On 12 January 1999, New Cap Reinsurance Holdings Limited (NCRH) carried out a convertible note issue, in which the six appellants invested approximately A$40 million. Within months after issuing the notes, NCRH was placed in liquidation and the notes were valueless. The appellants contended that they had each suffered substantial damages for which the thirteen respondents were liable.
The thirteen respondents included an investment bank and two of its subsidiaries (acting as lead manager, underwriter and broker for the note issue) (the Investment Bank).
Amongst other things, the appellants alleged misleading and deceptive conduct against the Investment Bank. The conduct in question was said to have occurred before the prospectus was issued, in a series of roadshow representations made to an individual representing certain sub-underwriters (Sub-underwriters’ Representative). It was alleged that on the strength of those representations, the Sub-underwriters’ Representative entered into sub-underwriting contracts on behalf of some of the appellants that gave rise to loss.
The Investment Bank acted as lead manager, underwriter and broker for the note issue. It was also a member of the due diligence committee and was closely involved in the drafting of the prospectus.
However, the Court of Appeal found that the Investment Bank had not engaged in misleading and deceptive conduct because it acted as a “mere conduit” in providing information derived from others involved in the preparation of the prospectus.
A party may have acted as a “mere conduit” if they:
are not the source of the information, and
expressly or impliedly disclaim any belief in the truth or falsity of the information, and
do no more than communicate the representation of another, without adopting or endorsing that representation.
In applying these principles, the party’s conduct will be assessed as a whole. All relevant factors may be taken into account, including the effect of the conduct, any disclaimers, and all other circumstances which might qualify the character of that conduct.
No representations by the Investment Bank
Despite its involvement in the note issue, the Investment Bank was found to have made no relevant representations to the Sub-underwriters’ Representative, because:
the information in the prospectus, which the Sub-underwriters’ Representative regarded as influencing his decision to enter into the sub-underwriting contracts, was not information that the Investment Bank had provided, and
the prospectus contained a disclaimer, which caused the Sub-underwriters’ Representative to understand that the Investment Bank was not making any representation in the prospectus.

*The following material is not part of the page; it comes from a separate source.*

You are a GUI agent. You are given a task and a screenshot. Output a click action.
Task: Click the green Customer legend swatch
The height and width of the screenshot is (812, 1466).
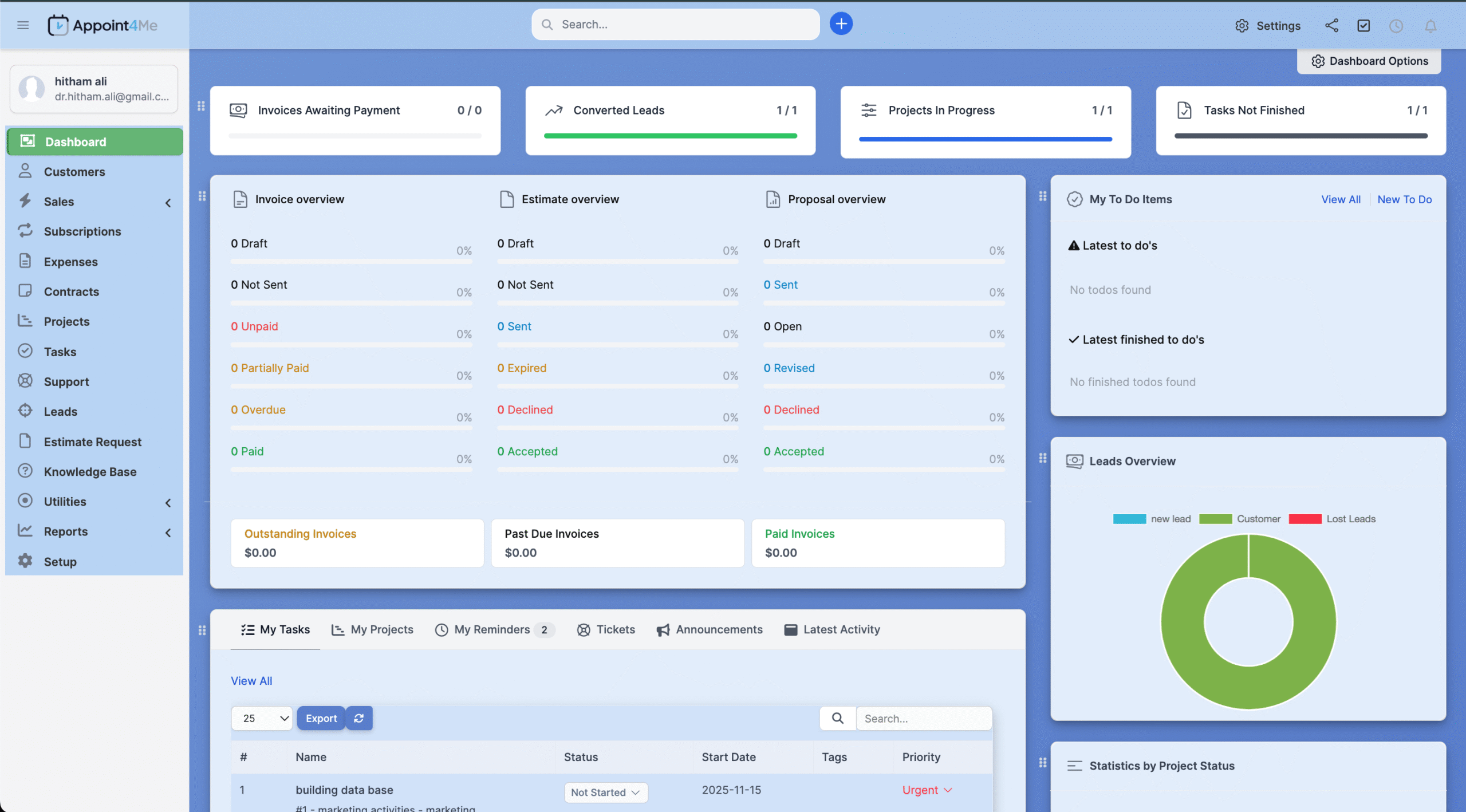tap(1215, 519)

What to include in the disclaimer
The critical statements included in the disclaimer were along the following lines:
The Investment Bank did not accept any responsibility or liability for the contents of the prospectus.
None of the Investment Bank’s directors, officers, employees or advisers made any warranty or representation as to the accuracy of the information in the prospectus.
The Investment Bank excluded and disclaimed all liability, except where it may not lawfully be excluded, for losses incurred as the result of that information being inaccurate or incomplete.
The Investment Bank made no recommendation as to whether readers of the draft prospectus should participate in the sub-underwriting.
The Investment Bank made no representations or warranties concerning the capital raising.
Readers of the draft prospectus should make their own decisions whether or not to participate based on their own inquiries and information contained in the draft prospectus and other information provided.
“Reliance” is a necessary element
In addition to finding that the Investment Bank acted as a “mere conduit”, the judgment confirms that in order to establish misleading and deceptive conduct, reliance must be proven by the plaintiff.
The concept of “fraud on the market” or “indirect causation” continues not to be accepted in this context by the Supreme Court of New South Wales.
Accessory liability not considered in this case
The Appeal Court did not consider concepts of accessory liability, and this was not raised by the appellants.
As a result, this case does not give any guidance as to when an investment bank involved in a prospectus process may be liable as an accessory to misleading and deceptive conduct.
However, it is important to remember that to be found liable as an accessory, an investment bank must:
have actual knowledge of the essential elements of the particular contravention, and
have a degree of participation in the particular contravention.
Always include a clear and prominent disclaimer in the prospectus.
Make it clear to investors, brokers and sub-underwriters to whom you may be making representations that you have no responsibility for the relevant representations, nor the information that formed the basis for those representations. Check that the people you are dealing with understand this.
Investment banks and prospectus issuers.
Consider use and content of disclaimers used in offering documents and related materials in capital raisings.